— start Data for this task —
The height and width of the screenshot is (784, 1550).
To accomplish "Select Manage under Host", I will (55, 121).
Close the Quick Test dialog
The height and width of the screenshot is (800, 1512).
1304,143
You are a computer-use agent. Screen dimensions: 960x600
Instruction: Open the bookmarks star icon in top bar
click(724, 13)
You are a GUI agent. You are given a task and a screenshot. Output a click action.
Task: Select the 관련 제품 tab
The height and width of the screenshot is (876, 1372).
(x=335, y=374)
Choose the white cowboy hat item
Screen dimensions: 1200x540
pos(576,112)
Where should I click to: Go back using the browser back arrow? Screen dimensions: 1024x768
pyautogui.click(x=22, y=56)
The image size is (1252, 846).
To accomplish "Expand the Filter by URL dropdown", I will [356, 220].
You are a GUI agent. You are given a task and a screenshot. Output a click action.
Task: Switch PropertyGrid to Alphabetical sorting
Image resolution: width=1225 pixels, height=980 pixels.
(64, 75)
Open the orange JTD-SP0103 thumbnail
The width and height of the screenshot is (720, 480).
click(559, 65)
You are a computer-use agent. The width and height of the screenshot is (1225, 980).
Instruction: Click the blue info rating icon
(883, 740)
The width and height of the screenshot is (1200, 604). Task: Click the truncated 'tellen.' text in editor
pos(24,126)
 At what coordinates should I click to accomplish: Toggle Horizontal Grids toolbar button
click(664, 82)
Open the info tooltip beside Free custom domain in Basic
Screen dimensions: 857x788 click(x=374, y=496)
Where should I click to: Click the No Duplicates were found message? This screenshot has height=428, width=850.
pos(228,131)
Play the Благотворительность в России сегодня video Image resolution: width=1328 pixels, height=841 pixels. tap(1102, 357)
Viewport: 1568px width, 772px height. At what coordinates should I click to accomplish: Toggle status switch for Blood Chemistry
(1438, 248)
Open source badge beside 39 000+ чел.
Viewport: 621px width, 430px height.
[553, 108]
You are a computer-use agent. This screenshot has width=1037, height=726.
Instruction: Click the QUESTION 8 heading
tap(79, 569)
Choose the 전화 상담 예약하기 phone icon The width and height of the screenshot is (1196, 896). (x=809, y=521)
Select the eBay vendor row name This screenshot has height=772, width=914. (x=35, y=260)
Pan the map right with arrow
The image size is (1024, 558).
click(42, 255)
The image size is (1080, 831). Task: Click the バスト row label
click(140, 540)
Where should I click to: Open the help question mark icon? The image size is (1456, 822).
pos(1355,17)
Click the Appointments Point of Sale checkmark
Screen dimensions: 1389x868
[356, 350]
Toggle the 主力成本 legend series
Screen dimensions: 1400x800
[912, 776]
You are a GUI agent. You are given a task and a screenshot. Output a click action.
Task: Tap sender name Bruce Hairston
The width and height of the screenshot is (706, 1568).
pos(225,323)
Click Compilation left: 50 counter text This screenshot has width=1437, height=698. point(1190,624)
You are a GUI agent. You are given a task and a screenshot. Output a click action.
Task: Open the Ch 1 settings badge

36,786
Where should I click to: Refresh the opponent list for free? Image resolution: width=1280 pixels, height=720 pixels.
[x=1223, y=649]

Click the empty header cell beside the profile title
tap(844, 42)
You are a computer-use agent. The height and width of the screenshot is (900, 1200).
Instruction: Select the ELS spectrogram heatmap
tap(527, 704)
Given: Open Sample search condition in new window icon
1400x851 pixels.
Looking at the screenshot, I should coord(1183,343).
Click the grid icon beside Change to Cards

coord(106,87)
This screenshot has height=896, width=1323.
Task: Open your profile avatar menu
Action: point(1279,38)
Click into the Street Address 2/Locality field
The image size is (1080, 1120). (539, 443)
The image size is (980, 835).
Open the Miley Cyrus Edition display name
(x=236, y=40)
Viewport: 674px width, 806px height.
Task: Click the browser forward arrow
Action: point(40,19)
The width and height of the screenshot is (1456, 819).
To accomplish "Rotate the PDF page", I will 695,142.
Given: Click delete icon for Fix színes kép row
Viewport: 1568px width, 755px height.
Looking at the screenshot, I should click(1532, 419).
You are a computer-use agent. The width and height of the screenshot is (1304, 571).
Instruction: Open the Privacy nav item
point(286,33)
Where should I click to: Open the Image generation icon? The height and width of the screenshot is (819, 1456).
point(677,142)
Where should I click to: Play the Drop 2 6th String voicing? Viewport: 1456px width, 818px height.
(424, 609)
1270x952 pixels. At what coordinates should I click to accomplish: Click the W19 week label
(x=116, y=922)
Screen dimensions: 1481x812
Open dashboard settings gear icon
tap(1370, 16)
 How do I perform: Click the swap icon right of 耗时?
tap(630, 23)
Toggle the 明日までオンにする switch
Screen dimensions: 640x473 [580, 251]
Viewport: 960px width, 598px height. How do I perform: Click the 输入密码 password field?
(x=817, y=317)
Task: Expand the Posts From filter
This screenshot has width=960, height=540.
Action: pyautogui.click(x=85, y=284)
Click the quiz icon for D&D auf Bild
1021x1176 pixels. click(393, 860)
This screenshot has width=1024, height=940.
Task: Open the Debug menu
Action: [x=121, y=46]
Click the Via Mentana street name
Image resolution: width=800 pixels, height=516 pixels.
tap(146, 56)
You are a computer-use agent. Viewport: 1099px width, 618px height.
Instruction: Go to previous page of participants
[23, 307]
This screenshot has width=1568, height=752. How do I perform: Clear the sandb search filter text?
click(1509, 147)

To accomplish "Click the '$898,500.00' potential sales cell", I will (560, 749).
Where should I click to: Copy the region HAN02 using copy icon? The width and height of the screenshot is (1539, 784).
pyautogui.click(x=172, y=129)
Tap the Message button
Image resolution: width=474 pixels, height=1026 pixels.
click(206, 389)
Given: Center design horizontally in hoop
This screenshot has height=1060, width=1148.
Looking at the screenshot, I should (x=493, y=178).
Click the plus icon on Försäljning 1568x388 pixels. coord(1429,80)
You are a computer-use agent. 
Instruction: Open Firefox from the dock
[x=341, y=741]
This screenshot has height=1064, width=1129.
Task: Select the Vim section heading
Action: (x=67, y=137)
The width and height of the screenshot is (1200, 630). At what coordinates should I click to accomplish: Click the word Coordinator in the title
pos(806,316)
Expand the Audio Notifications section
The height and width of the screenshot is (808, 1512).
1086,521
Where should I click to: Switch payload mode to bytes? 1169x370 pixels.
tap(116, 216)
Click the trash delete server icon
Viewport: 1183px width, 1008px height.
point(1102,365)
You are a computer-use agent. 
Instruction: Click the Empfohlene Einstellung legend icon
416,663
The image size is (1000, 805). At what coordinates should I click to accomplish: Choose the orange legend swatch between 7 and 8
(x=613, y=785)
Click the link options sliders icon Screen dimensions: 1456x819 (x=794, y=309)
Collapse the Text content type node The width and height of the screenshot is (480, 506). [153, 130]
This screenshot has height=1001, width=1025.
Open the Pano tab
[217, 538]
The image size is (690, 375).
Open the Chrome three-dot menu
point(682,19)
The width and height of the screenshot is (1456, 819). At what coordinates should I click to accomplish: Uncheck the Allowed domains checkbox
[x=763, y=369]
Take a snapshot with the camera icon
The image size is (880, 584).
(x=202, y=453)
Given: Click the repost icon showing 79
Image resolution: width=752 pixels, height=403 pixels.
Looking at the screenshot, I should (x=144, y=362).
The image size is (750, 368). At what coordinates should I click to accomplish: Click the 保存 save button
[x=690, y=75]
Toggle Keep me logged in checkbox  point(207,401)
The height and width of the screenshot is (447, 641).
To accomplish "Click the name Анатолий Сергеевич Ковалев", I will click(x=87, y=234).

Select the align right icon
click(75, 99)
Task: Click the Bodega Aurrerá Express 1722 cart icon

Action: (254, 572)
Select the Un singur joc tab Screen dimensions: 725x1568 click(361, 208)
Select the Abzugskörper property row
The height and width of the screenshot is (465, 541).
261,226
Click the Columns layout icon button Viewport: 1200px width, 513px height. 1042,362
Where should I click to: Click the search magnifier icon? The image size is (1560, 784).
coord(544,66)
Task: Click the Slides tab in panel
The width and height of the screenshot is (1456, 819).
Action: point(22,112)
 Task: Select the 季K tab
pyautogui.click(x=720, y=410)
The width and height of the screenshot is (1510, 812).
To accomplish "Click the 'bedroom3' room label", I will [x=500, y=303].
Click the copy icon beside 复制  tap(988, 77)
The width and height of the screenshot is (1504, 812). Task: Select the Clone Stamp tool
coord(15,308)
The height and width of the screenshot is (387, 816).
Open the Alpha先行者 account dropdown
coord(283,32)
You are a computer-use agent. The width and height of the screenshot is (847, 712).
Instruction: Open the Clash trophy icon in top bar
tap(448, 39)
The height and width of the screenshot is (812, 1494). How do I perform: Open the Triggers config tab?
— end Data for this task —
● Exercise description:
Copy out the entries from the line with "Where should I click to: Play" to the line with "(x=817, y=317)", inclusive, without changing a character.

● The completed task:
Where should I click to: Play the Drop 2 6th String voicing? Viewport: 1456px width, 818px height.
(424, 609)
1270x952 pixels. At what coordinates should I click to accomplish: Click the W19 week label
(x=116, y=922)
Screen dimensions: 1481x812
Open dashboard settings gear icon
tap(1370, 16)
 How do I perform: Click the swap icon right of 耗时?
tap(630, 23)
Toggle the 明日までオンにする switch
Screen dimensions: 640x473 [580, 251]
Viewport: 960px width, 598px height. How do I perform: Click the 输入密码 password field?
(x=817, y=317)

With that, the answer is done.